The Aberdeen University Conservative and Unionist Association (AUCUA) is a student Conservative association formed in 1881. It is the third oldest Conservative student association in the United Kingdom. AUCUA is the largest political association at the University of Aberdeen.

It consists of an executive committee that consists of six positions where members are elected annually at the association's AGM. It is directly affiliated to the Aberdeen University Students' Association and provides support to the Scottish Conservative and Unionist Party.

==Notable former members==

- Michael Bowes-Lyon (18th Earl of Strathmore and Kinghorne) - Former Deputy Chief Whip of the House of Lords.
- Andrew Bowie MP - Member of Parliament for West Aberdeenshire and Kincardine and former Deputy Chair of the Conservative Party.
- Derek Brownlee - Former MSP for South of Scotland (Scottish Parliament electoral region) and member of the Advisory Board of Reform Scotland.
- Dr Eamonn Butler - Co-founder of the Adam Smith Institute.
- Finlay Carson MSP- Member of the Scottish Parliament for Galloway and West Dumfries and Convener of the Rural Affairs, Islands and Natural Environment Committee.
- James Cran - Former Member of Parliament for Beverley and Shadow Deputy Leader of the House.
- Murdo Fraser MSP – Member of the Scottish Parliament for Mid Scotland and Fife and Shadow Cabinet Secretary for Business, Economic Growth and Tourism.
- Kirstene Hair - Former MP for Angus.
- David Maclean (Lord Blencathra) - Member of the House of Lords, former Member of Parliament for the Penrith constituency, Minister of State for Home Affairs, Minister of State for the Environment and Countryside and Chief Whip of the Conservative Party.
- Dr Nanette Milne - Former Member of the Scottish Parliament for North East Scotland.
- Ross Thomson - Former Member of Parliament for Aberdeen South and former Member of the Scottish Parliament for North East Scotland.
- Dr David Torrance – Author, contemporary historian, freelance political journalist.
- Paul Wheelhouse - Former Scottish National Party Member of the Scottish Parliament for South Scotland and Scottish Government Minister for Energy, Connectivity and the Islands.

== Current Committee ==

Below are the members of the 144th committee.

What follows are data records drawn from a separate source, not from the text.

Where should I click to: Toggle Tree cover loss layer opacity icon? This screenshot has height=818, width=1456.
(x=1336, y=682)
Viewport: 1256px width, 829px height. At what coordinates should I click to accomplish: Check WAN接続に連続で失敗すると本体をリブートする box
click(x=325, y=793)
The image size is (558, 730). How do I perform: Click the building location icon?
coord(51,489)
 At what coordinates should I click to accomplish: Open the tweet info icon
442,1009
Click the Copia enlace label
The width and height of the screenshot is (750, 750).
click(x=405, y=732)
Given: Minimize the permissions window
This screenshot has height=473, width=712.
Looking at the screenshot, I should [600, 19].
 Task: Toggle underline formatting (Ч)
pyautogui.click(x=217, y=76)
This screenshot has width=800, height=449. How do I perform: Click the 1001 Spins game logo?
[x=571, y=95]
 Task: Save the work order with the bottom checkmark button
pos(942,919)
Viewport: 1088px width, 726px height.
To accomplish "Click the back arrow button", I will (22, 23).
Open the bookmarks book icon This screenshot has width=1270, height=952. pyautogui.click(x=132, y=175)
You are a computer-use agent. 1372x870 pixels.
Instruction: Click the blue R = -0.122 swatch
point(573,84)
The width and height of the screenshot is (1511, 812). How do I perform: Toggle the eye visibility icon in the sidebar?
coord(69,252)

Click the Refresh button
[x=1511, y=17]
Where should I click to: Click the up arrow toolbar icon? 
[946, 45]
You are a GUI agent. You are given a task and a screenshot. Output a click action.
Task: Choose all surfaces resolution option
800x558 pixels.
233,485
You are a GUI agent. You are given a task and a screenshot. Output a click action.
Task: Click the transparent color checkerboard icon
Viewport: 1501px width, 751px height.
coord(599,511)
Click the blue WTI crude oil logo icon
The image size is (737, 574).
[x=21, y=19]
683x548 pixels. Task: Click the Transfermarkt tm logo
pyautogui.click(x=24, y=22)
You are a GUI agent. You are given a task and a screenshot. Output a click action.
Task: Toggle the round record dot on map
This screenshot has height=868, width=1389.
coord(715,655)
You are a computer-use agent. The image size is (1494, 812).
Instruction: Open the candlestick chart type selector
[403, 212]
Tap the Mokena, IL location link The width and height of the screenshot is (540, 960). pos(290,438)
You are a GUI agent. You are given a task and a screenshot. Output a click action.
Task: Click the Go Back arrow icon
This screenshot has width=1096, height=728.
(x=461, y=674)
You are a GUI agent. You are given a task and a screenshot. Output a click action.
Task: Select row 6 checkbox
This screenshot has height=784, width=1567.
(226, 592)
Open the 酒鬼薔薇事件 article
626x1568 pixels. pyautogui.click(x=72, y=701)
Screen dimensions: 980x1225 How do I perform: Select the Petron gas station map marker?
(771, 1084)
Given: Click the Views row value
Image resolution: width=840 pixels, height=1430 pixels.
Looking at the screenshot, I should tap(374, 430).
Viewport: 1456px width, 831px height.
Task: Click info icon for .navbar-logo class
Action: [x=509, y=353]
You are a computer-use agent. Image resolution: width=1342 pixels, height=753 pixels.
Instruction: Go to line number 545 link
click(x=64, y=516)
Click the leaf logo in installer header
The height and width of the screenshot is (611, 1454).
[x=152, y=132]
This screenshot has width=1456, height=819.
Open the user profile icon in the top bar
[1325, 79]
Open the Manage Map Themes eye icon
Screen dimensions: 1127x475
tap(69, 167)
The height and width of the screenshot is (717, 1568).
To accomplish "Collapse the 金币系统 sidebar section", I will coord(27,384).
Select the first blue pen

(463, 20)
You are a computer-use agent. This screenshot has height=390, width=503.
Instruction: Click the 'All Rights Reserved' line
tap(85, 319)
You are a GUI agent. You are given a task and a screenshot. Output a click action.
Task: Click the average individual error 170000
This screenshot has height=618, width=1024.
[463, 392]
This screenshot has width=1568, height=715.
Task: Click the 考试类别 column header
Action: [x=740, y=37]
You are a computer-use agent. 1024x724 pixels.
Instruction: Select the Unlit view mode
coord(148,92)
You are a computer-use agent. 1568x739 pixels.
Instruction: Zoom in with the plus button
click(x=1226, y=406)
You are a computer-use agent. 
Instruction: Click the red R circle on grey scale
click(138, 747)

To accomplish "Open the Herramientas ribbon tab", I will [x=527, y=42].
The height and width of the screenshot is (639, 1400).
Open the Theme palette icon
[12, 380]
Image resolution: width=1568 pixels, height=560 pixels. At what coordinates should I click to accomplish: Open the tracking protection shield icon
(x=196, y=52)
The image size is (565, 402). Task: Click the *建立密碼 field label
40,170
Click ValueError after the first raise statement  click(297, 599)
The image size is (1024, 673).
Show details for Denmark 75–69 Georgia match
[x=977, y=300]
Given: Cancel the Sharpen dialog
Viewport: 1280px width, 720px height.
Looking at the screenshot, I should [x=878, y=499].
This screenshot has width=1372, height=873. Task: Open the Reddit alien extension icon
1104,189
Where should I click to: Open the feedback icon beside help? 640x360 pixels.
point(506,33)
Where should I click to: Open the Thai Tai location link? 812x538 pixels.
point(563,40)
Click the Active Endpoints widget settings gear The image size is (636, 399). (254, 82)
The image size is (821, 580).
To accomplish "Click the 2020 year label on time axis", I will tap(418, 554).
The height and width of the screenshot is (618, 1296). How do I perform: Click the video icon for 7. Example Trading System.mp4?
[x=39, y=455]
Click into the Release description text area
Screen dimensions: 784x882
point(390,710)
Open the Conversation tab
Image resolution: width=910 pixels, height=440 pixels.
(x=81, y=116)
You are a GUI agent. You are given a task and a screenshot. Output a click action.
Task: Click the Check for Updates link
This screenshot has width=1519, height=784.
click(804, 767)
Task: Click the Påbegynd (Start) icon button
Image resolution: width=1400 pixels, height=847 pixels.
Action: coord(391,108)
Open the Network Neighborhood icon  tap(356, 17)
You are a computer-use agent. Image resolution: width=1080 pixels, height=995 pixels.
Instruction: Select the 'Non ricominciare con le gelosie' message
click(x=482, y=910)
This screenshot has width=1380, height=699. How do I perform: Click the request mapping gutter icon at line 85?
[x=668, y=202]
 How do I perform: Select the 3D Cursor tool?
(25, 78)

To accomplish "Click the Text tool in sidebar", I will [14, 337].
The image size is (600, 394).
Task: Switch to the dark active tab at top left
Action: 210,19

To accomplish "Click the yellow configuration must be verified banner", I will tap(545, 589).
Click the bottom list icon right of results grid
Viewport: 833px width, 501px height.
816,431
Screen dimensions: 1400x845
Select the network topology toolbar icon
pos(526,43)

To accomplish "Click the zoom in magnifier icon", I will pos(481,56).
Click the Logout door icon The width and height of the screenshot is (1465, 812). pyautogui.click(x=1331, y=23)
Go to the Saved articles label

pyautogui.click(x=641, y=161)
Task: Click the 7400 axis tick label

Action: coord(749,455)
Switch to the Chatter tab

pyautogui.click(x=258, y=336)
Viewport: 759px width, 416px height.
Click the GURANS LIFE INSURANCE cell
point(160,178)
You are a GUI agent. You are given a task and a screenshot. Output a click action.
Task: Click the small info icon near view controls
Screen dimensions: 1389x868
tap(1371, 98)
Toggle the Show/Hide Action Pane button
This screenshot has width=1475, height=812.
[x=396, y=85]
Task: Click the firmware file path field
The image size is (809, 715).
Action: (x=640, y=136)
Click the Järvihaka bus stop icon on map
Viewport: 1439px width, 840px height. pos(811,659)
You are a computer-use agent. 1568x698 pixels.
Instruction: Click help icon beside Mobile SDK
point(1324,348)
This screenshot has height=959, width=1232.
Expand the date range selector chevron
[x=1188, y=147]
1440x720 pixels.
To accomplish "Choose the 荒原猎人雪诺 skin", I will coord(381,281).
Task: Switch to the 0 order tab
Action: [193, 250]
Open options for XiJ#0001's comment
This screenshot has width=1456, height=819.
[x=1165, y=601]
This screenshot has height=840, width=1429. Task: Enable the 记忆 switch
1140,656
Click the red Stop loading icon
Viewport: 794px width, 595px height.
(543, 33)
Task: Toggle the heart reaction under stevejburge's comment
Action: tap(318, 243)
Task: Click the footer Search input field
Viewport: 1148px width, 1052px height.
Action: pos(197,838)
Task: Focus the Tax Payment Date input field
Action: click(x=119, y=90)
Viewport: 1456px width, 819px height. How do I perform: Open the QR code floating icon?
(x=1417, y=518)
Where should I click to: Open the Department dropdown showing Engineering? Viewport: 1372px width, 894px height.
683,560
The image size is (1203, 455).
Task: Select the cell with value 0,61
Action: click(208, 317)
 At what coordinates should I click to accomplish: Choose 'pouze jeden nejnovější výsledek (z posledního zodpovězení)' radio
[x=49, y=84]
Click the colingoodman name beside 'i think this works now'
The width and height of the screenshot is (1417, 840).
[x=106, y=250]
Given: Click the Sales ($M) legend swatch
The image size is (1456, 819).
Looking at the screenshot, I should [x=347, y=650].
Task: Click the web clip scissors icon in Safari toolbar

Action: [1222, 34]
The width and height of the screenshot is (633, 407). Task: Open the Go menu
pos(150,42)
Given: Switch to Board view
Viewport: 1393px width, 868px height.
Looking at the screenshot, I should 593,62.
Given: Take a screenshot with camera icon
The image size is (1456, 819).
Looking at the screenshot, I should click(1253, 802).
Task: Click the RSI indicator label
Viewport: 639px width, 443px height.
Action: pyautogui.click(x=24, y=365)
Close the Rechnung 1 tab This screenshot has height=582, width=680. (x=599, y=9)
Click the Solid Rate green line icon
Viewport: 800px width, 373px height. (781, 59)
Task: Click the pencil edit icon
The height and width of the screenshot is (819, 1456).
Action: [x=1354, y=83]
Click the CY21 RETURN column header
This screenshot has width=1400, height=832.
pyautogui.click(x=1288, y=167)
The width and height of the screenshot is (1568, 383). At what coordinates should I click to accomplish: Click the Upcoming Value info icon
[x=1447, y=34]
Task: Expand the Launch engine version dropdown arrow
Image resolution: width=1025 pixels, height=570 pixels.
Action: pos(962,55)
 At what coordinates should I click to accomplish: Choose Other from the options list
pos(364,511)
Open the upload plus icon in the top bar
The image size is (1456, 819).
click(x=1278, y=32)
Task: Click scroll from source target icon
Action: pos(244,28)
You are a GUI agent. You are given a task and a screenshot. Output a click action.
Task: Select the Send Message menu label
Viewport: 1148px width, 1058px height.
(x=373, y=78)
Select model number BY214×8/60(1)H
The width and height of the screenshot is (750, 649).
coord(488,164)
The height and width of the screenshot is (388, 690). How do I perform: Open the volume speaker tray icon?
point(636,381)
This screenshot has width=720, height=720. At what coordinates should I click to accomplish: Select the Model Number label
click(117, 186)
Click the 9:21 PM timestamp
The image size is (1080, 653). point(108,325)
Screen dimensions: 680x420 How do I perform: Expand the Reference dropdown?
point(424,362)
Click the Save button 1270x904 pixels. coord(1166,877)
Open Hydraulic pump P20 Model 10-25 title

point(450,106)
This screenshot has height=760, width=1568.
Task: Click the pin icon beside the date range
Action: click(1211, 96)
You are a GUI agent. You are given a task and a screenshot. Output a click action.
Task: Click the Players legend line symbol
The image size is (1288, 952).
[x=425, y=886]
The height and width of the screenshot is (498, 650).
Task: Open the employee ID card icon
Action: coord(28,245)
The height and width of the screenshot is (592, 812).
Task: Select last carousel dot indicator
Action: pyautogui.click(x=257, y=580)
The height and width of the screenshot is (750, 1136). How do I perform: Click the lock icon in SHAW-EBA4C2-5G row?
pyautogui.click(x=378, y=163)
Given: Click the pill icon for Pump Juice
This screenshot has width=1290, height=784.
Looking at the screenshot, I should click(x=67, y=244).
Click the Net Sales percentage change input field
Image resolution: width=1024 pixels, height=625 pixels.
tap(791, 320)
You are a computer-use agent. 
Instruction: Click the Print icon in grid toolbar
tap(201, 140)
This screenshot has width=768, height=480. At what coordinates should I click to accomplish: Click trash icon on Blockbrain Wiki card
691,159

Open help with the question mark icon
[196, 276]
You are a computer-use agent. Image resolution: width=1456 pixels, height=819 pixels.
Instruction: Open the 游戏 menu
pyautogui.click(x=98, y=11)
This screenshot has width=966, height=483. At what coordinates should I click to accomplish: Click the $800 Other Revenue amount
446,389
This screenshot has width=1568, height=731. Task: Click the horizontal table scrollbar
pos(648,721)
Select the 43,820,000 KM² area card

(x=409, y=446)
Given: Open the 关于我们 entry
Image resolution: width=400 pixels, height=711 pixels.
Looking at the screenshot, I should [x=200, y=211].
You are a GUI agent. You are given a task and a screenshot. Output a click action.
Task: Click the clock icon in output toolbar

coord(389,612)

- Chairman - Cameron McPhail
- Deputy Chairman - Henry Carre
- Chancellor - Douglas Barnett
- Secretary - Sean Cameron
- Social & Welfare Officer - Daisy MacGregor
- Party Relations Officer - Douglas Barnett

== Chairmen ==
According to the Association's constitution, the head of the Association is called the Chairman.

- 2026/Present - Cameron McPhail
- 2025/26 - Cameron McPhail
- 2024/25 - Henry Carre
- Jan 2024/Mar 24 - Shane Painter (Interim)
- Mar 2023/Dec 23 - Haytham Alrifai
- 2022/23 - Eitan Godsi/Marco Oosthuizen
- 2021/22 - Nestor Carlsen-Devereux
- 2020/21 - Rami Jerrow
- 2019/20 - Joshua Mills
- 2018/19 - Gavin MacKenzie
- 2017/18 - Emma Farquhar
- 2016/17 - Emma Farquhar
- 2015/16 - Alexander McNab
- 2014/15 - Nicholas Layden
- 2013/14 - Nicholas Layden
- 2012/13 - Andrew Bowie
- 2011/12 - Declan Pang
- 2010/11 - Duncan Stewart
- 2009/10 - Andrea Sharpe
- 2008/09 - Oliver Lash-Williams
- 2007/08 - Leslie K. Clark
- 2006/07 - Tobias Lebmann
- 2005/06 - Tobias Lehmann
- 2004/05 - Frank Webster
- 2001/02 - James Ashton
- 2000/01 - Alan Martin
- 1999/00 - Philip Atkinson
- 1998/99 - Louis Darrant
- 1997/98 - Paul Dickson
- 1985/86 - Murdo Fraser

== Media ==
Members of the association have, in recent years, been interviewed by various news outlets such as euronews, Sky News and BBC Newsnight. They also maintain an active relationship with the Aberdeen University Student Newspaper The Gaudie and regularly provide speakers to the Aberdeen Student Radio for discussion and debate.